Ciertamente el estudio del clima ético en el trabajo se basa en el razonamiento ético individual y grupal de las organizaciones, y esto debería extenderse a la teoría de las organizaciones, a un nuevo campo de sistemas y gerenciamiento ético, a fin de transformar positivamente los escenarios. El personal de las empresas podrá resaltar sus valores y considerarlos para el enriquecimiento personal y grupal, lo que se reflejará en la imagen interna y externa de las compañías.

Nuestro comportamiento diario, sobre cómo vivimos en la sociedad tiene que ver con la ética. No somos éticos a medias. Lo somos o no. No hay manera correcta de hacer algo incorrecto. Las sociedades eficaces dependen de los valores en común. Y el perfil de un buen empresario es una persona honesta, que no la mueven las conveniencias personales, es un empresario que tiene como meta el bienestar de la comunidad por encima del bienestar personal.

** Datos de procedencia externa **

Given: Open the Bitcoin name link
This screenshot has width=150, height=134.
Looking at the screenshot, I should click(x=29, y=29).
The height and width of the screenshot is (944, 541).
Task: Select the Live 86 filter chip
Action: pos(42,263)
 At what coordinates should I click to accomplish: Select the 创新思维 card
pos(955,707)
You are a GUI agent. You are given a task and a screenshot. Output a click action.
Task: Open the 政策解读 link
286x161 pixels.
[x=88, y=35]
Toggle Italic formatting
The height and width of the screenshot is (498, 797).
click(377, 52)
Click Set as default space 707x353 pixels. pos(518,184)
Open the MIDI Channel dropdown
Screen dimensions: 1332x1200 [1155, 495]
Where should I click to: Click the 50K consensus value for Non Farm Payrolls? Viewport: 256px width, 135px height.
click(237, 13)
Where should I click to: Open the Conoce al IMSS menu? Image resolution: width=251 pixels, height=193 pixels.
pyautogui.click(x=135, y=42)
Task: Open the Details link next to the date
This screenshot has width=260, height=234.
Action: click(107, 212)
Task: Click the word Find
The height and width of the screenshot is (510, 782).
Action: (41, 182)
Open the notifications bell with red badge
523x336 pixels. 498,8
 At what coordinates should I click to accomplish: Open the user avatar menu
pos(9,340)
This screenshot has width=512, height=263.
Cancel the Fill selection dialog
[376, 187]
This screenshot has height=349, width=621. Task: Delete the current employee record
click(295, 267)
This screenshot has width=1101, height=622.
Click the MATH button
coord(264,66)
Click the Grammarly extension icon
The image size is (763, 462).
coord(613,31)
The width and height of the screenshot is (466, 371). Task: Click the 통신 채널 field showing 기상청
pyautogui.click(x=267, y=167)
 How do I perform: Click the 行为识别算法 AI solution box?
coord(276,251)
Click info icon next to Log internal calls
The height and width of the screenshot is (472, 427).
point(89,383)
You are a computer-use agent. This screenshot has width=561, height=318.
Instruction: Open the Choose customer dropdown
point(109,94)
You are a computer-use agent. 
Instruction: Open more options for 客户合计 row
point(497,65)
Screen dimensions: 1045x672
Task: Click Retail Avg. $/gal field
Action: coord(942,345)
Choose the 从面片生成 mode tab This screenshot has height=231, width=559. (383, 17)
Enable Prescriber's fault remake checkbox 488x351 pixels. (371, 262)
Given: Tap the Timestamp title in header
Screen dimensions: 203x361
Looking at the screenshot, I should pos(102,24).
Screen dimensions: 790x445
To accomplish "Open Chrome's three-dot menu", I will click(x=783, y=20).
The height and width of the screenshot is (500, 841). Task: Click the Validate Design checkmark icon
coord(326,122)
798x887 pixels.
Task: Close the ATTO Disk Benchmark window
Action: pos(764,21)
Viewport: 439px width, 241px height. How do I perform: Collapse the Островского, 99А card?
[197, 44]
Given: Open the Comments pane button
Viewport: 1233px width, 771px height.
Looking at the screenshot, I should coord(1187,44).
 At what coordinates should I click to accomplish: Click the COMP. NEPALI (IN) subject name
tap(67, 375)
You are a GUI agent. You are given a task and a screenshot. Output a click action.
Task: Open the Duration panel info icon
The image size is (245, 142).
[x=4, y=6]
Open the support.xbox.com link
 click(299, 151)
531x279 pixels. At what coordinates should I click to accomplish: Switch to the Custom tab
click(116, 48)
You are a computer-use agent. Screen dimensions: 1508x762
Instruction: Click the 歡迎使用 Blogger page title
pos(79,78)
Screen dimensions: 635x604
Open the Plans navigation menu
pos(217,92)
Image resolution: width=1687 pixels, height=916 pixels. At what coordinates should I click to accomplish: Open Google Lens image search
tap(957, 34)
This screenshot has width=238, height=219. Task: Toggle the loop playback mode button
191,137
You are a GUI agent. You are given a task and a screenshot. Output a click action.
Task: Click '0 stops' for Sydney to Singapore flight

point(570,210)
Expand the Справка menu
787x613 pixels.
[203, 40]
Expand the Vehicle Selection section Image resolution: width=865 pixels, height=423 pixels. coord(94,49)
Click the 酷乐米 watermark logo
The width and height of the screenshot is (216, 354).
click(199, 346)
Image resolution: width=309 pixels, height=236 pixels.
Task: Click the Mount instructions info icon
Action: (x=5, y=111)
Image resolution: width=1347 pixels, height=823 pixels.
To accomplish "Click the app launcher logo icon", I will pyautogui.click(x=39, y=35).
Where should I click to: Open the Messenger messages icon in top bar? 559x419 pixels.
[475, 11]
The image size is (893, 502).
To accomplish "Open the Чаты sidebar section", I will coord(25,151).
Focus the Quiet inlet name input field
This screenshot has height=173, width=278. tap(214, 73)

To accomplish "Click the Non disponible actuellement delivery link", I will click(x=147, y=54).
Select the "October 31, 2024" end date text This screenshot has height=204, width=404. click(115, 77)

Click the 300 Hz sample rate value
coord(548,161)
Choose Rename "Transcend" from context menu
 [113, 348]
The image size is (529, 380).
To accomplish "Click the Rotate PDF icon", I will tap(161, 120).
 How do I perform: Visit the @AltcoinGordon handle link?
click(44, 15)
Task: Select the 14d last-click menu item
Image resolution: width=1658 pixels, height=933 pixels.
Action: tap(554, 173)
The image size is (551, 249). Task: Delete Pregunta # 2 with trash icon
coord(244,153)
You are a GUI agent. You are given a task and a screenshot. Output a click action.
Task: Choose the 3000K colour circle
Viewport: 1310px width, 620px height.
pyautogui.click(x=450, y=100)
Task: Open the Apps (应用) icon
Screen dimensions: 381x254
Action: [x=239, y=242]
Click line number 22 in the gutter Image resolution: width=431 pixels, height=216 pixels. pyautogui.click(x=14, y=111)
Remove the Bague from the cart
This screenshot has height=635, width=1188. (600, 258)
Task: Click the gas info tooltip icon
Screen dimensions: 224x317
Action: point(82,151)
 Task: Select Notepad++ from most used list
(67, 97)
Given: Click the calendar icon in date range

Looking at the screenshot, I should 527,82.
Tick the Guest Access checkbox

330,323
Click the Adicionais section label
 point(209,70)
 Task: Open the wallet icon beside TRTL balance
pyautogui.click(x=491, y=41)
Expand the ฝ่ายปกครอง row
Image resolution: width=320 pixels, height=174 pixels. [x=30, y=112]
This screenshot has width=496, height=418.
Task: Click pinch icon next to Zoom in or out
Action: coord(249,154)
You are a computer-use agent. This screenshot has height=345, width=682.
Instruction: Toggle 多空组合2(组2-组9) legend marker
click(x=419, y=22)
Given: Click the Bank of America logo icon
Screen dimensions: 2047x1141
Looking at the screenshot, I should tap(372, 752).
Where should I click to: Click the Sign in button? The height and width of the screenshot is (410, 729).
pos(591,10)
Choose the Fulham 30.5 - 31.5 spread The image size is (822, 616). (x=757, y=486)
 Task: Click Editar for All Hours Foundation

La transparencia es la conexión directa entre el bienestar personal y el de la sociedad. Las personas éticas son transparentes, ante todo, no tienen nada que ocultar. Pero la mayor expresión de la ética está en la confianza. ¿En quién confía usted? Es el momento de medir el clima ético en su organización y ayudar a la construcción de una mejor sociedad.

 

Referencias

[i] Índice de Percepción de la Corrupción 2017: Corrupción, aún sin solución de fondo. Transparencia Internacional febrero 2018.
[ii] La ética y sus implicaciones en la gerencia moderna. www.rrhh-web.com
[iii] SCHNEIDER, Benjamin. 1975. Organizational climate: An essay. Personnel Psychology. Vol. 28, pags. 447-479
[iv] BART, Victor y CULLEN, John B. 1987. A theory and measure of ethical climate in organizations. En: Frederick, W. C. (ed.). Research in corporate performance. Greenwich, C.T.: JAI Press, pags. 57-71.